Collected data
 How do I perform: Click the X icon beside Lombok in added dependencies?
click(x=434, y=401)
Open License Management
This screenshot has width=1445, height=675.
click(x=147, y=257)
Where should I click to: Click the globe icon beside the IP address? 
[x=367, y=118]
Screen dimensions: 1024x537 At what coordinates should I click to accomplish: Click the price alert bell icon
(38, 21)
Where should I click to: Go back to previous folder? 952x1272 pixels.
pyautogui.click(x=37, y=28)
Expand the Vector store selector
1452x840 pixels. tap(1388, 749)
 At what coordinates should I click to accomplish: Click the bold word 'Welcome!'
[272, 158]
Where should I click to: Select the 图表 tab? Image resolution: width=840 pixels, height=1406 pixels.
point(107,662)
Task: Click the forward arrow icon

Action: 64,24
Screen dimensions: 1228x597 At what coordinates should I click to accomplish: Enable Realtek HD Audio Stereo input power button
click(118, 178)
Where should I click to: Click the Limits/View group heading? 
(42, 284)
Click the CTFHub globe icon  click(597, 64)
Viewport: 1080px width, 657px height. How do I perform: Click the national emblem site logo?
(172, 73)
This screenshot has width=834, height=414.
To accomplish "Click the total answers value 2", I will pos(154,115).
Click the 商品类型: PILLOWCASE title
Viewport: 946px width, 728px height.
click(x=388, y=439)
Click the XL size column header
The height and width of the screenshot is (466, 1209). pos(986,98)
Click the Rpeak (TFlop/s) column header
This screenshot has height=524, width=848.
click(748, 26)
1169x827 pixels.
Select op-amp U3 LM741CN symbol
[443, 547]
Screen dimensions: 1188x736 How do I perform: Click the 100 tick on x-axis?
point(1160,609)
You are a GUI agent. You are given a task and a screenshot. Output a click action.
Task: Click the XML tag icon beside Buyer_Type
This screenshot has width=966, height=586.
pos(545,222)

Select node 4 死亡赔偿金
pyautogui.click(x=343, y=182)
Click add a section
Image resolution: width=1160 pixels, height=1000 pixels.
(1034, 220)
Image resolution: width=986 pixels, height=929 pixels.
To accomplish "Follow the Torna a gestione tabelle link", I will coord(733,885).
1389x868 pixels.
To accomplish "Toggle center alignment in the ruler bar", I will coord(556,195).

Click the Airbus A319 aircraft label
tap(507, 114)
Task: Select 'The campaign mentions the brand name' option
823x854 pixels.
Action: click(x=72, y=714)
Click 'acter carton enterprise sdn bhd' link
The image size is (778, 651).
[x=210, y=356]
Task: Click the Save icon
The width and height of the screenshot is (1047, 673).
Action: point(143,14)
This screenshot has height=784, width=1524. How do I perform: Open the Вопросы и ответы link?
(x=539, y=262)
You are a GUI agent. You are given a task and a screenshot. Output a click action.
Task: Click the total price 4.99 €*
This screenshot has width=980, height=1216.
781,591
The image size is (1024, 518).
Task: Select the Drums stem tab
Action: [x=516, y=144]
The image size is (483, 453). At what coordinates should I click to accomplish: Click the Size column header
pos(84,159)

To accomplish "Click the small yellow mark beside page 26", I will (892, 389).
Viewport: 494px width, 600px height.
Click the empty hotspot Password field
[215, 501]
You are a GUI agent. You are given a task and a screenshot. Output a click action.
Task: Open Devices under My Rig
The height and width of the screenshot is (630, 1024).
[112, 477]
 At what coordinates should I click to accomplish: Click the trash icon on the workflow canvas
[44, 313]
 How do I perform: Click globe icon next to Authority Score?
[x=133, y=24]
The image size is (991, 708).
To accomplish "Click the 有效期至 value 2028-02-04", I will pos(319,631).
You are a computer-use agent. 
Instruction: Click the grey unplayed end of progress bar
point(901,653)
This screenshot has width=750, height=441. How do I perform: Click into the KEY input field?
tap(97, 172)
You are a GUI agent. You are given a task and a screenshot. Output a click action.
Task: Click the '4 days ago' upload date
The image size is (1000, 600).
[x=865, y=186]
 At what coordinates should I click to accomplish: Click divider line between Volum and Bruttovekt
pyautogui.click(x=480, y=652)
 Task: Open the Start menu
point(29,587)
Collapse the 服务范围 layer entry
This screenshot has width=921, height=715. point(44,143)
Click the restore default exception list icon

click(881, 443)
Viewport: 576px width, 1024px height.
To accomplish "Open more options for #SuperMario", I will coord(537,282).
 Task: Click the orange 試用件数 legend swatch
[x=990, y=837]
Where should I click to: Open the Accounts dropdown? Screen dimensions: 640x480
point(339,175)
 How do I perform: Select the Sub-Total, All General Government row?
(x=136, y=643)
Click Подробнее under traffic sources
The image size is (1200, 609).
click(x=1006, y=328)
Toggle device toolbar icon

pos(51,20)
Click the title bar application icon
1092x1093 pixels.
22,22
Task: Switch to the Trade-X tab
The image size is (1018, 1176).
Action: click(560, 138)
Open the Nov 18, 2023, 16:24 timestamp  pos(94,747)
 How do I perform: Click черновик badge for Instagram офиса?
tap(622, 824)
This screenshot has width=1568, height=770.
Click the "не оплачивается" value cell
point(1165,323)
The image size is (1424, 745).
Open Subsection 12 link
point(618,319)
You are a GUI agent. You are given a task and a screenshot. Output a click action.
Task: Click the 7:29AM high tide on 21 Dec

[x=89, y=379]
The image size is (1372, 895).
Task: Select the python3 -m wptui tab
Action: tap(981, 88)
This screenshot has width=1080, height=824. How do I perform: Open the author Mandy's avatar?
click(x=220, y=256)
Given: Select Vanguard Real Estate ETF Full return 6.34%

• [Brief] An exact reproduction of all the records is required.

• [Written answer]
 How do I perform: Click the X icon beside Lombok in added dependencies?
click(x=434, y=401)
Open License Management
This screenshot has width=1445, height=675.
click(x=147, y=257)
Where should I click to: Click the globe icon beside the IP address? 
[x=367, y=118]
Screen dimensions: 1024x537 At what coordinates should I click to accomplish: Click the price alert bell icon
(38, 21)
Where should I click to: Go back to previous folder? 952x1272 pixels.
pyautogui.click(x=37, y=28)
Expand the Vector store selector
1452x840 pixels. tap(1388, 749)
 At what coordinates should I click to accomplish: Click the bold word 'Welcome!'
[272, 158]
Where should I click to: Select the 图表 tab? Image resolution: width=840 pixels, height=1406 pixels.
point(107,662)
Task: Click the forward arrow icon

Action: 64,24
Screen dimensions: 1228x597 At what coordinates should I click to accomplish: Enable Realtek HD Audio Stereo input power button
click(118, 178)
Where should I click to: Click the Limits/View group heading? 
(42, 284)
Click the CTFHub globe icon  click(597, 64)
Viewport: 1080px width, 657px height. How do I perform: Click the national emblem site logo?
(172, 73)
This screenshot has width=834, height=414.
To accomplish "Click the total answers value 2", I will pos(154,115).
Click the 商品类型: PILLOWCASE title
Viewport: 946px width, 728px height.
click(x=388, y=439)
Click the XL size column header
The height and width of the screenshot is (466, 1209). pos(986,98)
Click the Rpeak (TFlop/s) column header
This screenshot has height=524, width=848.
click(748, 26)
1169x827 pixels.
Select op-amp U3 LM741CN symbol
[443, 547]
Screen dimensions: 1188x736 How do I perform: Click the 100 tick on x-axis?
point(1160,609)
You are a GUI agent. You are given a task and a screenshot. Output a click action.
Task: Click the XML tag icon beside Buyer_Type
This screenshot has width=966, height=586.
pos(545,222)

Select node 4 死亡赔偿金
pyautogui.click(x=343, y=182)
Click add a section
Image resolution: width=1160 pixels, height=1000 pixels.
(1034, 220)
Image resolution: width=986 pixels, height=929 pixels.
To accomplish "Follow the Torna a gestione tabelle link", I will coord(733,885).
1389x868 pixels.
To accomplish "Toggle center alignment in the ruler bar", I will coord(556,195).

Click the Airbus A319 aircraft label
tap(507, 114)
Task: Select 'The campaign mentions the brand name' option
823x854 pixels.
Action: click(x=72, y=714)
Click 'acter carton enterprise sdn bhd' link
The image size is (778, 651).
[x=210, y=356]
Task: Click the Save icon
The width and height of the screenshot is (1047, 673).
Action: point(143,14)
This screenshot has height=784, width=1524. How do I perform: Open the Вопросы и ответы link?
(x=539, y=262)
You are a GUI agent. You are given a task and a screenshot. Output a click action.
Task: Click the total price 4.99 €*
This screenshot has width=980, height=1216.
781,591
The image size is (1024, 518).
Task: Select the Drums stem tab
Action: [x=516, y=144]
The image size is (483, 453). At what coordinates should I click to accomplish: Click the Size column header
pos(84,159)

To accomplish "Click the small yellow mark beside page 26", I will (892, 389).
Viewport: 494px width, 600px height.
Click the empty hotspot Password field
[215, 501]
You are a GUI agent. You are given a task and a screenshot. Output a click action.
Task: Open Devices under My Rig
The height and width of the screenshot is (630, 1024).
[112, 477]
 At what coordinates should I click to accomplish: Click the trash icon on the workflow canvas
[44, 313]
 How do I perform: Click globe icon next to Authority Score?
[x=133, y=24]
The image size is (991, 708).
To accomplish "Click the 有效期至 value 2028-02-04", I will pos(319,631).
You are a computer-use agent. 
Instruction: Click the grey unplayed end of progress bar
point(901,653)
This screenshot has width=750, height=441. How do I perform: Click into the KEY input field?
tap(97, 172)
You are a GUI agent. You are given a task and a screenshot. Output a click action.
Task: Click the '4 days ago' upload date
The image size is (1000, 600).
[x=865, y=186]
 At what coordinates should I click to accomplish: Click divider line between Volum and Bruttovekt
pyautogui.click(x=480, y=652)
 Task: Open the Start menu
point(29,587)
Collapse the 服务范围 layer entry
This screenshot has width=921, height=715. point(44,143)
Click the restore default exception list icon

click(881, 443)
Viewport: 576px width, 1024px height.
To accomplish "Open more options for #SuperMario", I will coord(537,282).
 Task: Click the orange 試用件数 legend swatch
[x=990, y=837]
Where should I click to: Open the Accounts dropdown? Screen dimensions: 640x480
point(339,175)
 How do I perform: Select the Sub-Total, All General Government row?
(x=136, y=643)
Click Подробнее under traffic sources
The image size is (1200, 609).
click(x=1006, y=328)
Toggle device toolbar icon

pos(51,20)
Click the title bar application icon
1092x1093 pixels.
22,22
Task: Switch to the Trade-X tab
The image size is (1018, 1176).
Action: click(560, 138)
Open the Nov 18, 2023, 16:24 timestamp  pos(94,747)
 How do I perform: Click черновик badge for Instagram офиса?
tap(622, 824)
This screenshot has width=1568, height=770.
Click the "не оплачивается" value cell
point(1165,323)
The image size is (1424, 745).
Open Subsection 12 link
point(618,319)
You are a GUI agent. You are given a task and a screenshot. Output a click action.
Task: Click the 7:29AM high tide on 21 Dec

[x=89, y=379]
The image size is (1372, 895).
Task: Select the python3 -m wptui tab
Action: tap(981, 88)
This screenshot has width=1080, height=824. How do I perform: Open the author Mandy's avatar?
click(x=220, y=256)
Given: Select Vanguard Real Estate ETF Full return 6.34%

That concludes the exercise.